Written exercise:
Please extract the text lines of every item below word for word, leaving the pictures out of your answer.

Dataset records:
-------------------------
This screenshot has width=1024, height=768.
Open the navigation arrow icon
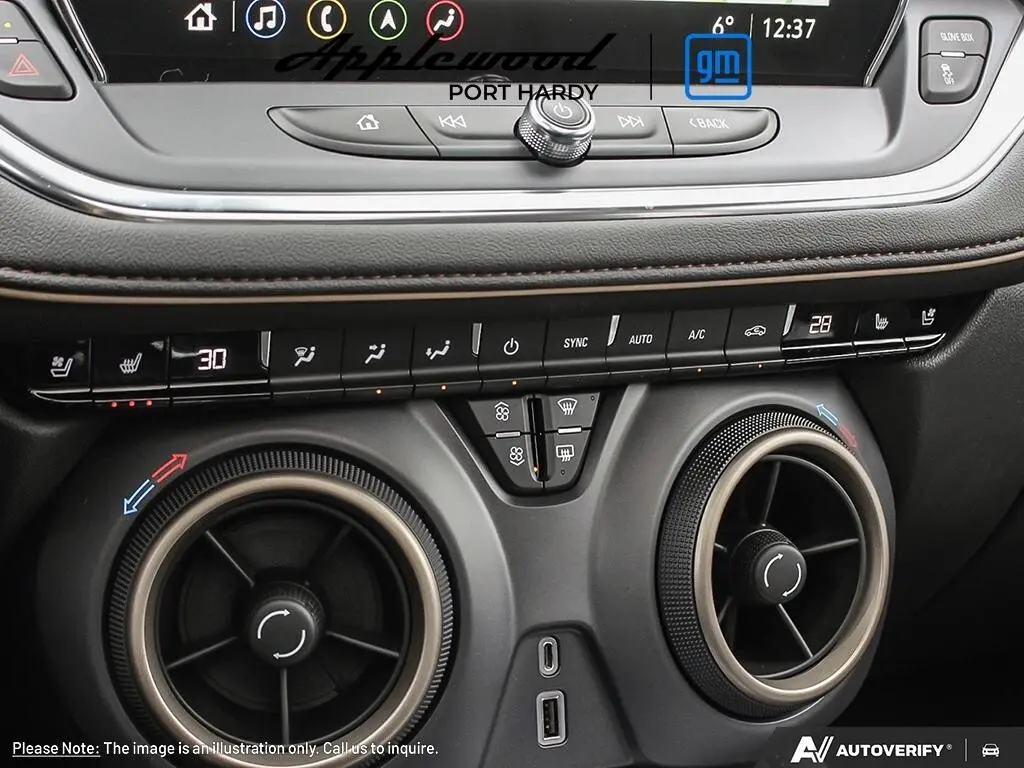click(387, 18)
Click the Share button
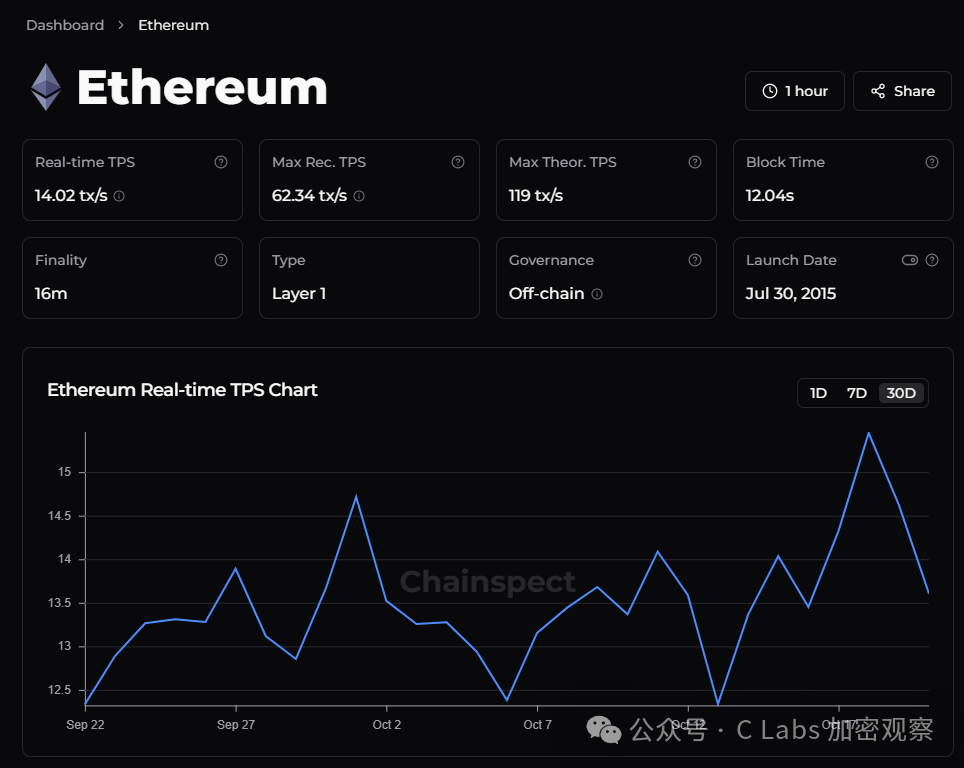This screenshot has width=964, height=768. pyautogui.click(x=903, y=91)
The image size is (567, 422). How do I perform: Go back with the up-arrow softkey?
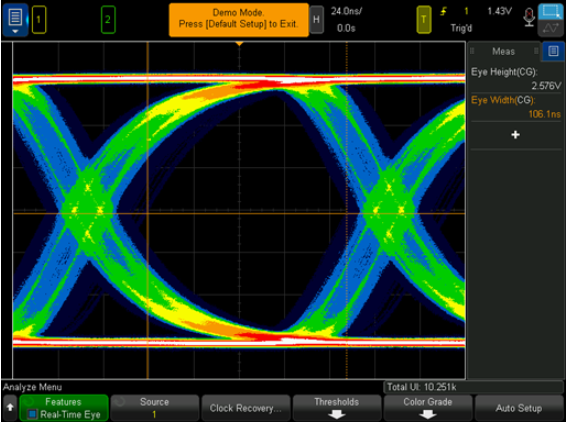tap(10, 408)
-------------------------
Answer to this problem:
This screenshot has width=1024, height=768.
Open the navigation arrow icon
click(387, 18)
Click the Share button
This screenshot has width=964, height=768. pyautogui.click(x=903, y=91)
The image size is (567, 422). How do I perform: Go back with the up-arrow softkey?
tap(10, 408)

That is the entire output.